═══ Supplied information

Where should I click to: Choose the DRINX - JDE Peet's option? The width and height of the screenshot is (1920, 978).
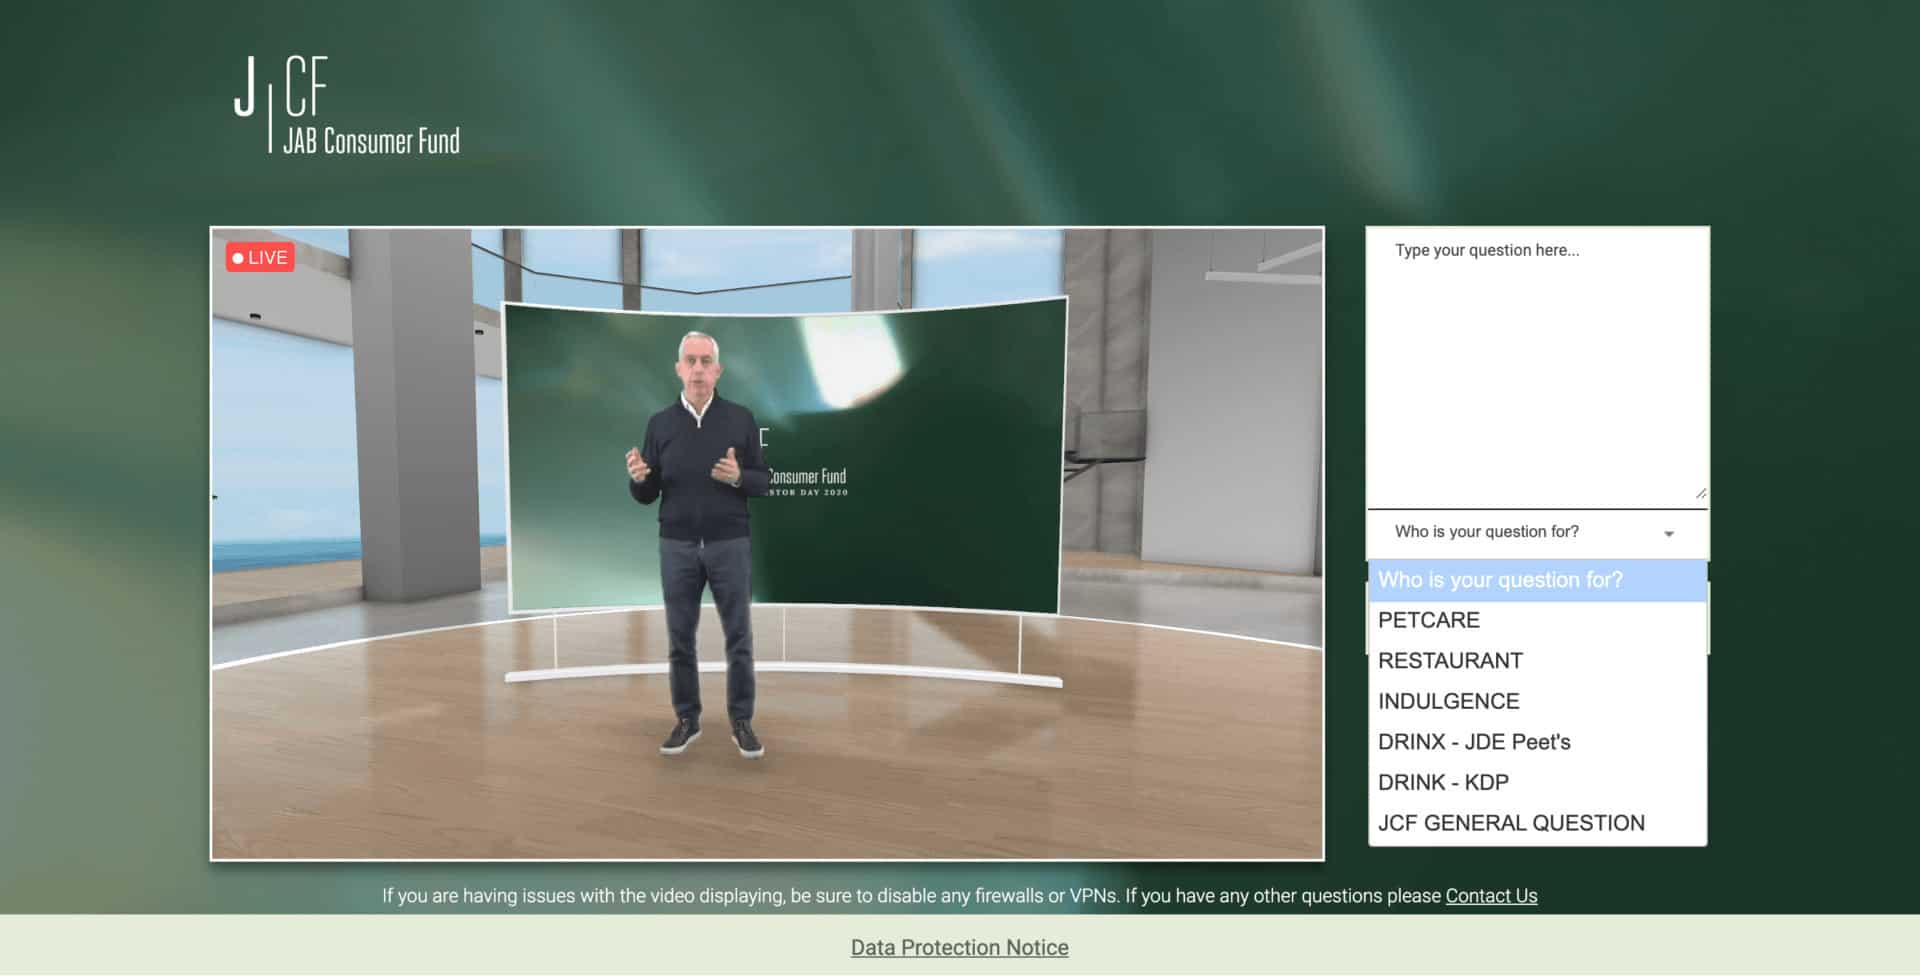point(1474,742)
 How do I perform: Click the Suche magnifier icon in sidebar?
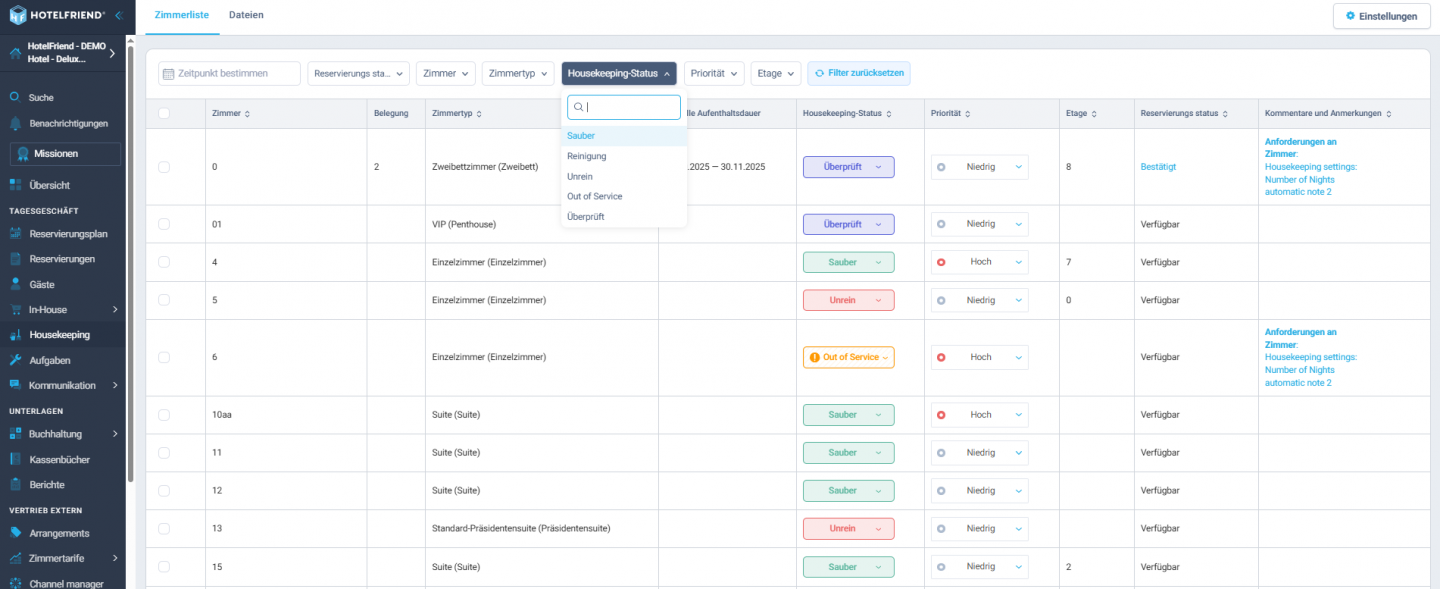[15, 97]
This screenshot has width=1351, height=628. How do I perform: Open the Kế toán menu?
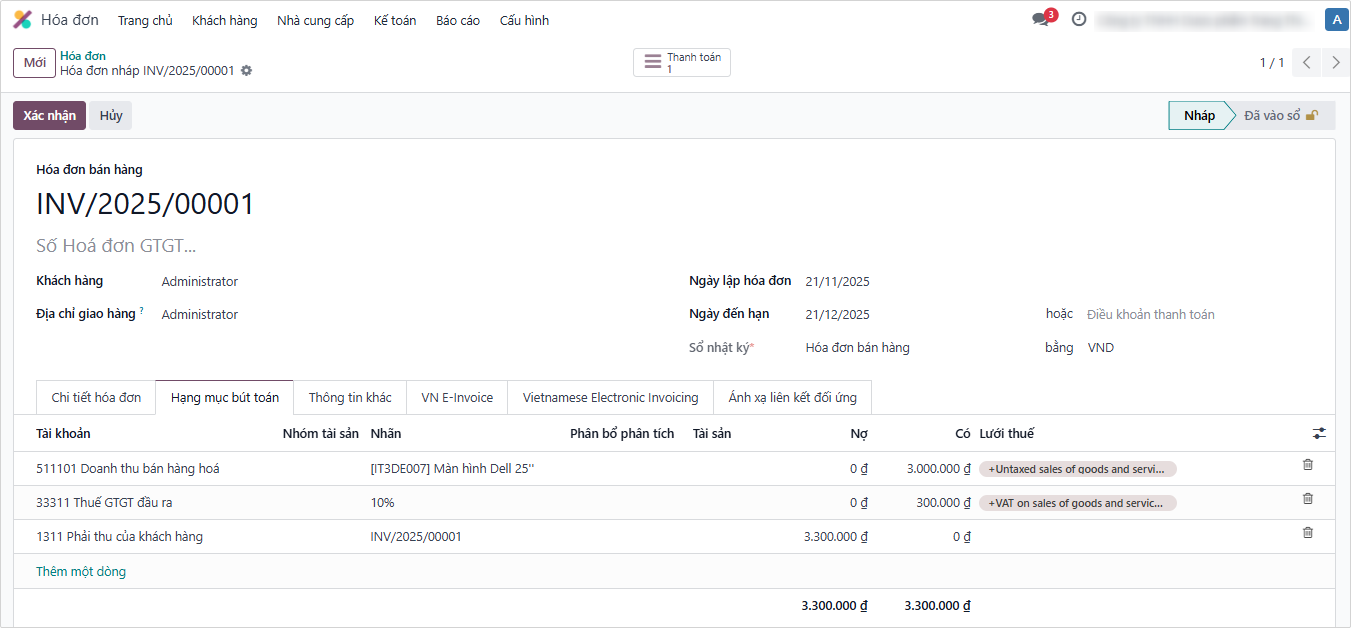394,20
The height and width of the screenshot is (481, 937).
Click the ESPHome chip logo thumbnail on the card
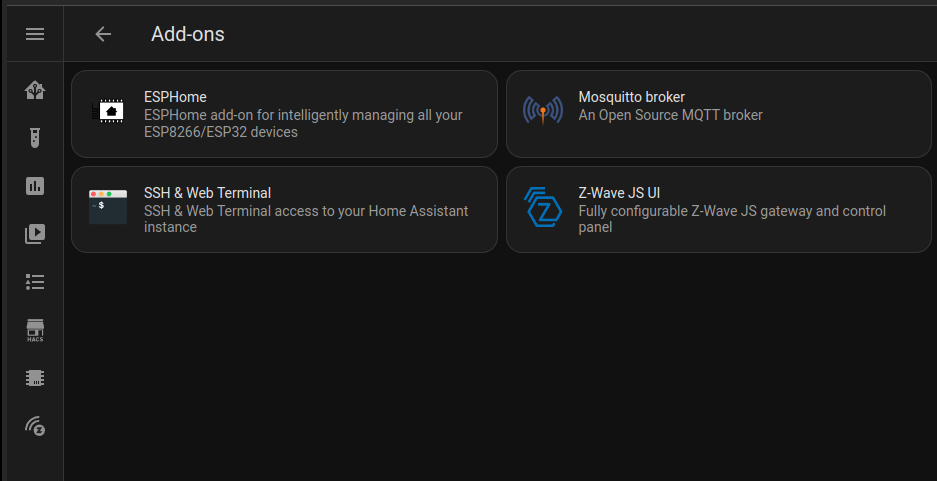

══════

Your assignment — Reproduce all entries above exactly, minus the images.

Expected answer —
Where should I click to: Choose the DRINX - JDE Peet's option? The width and height of the screenshot is (1920, 978).
point(1474,742)
 How do I perform: Click the Suche magnifier icon in sidebar?
[15, 97]
This screenshot has width=1351, height=628. How do I perform: Open the Kế toán menu?
394,20
The height and width of the screenshot is (481, 937).
Click the ESPHome chip logo thumbnail on the card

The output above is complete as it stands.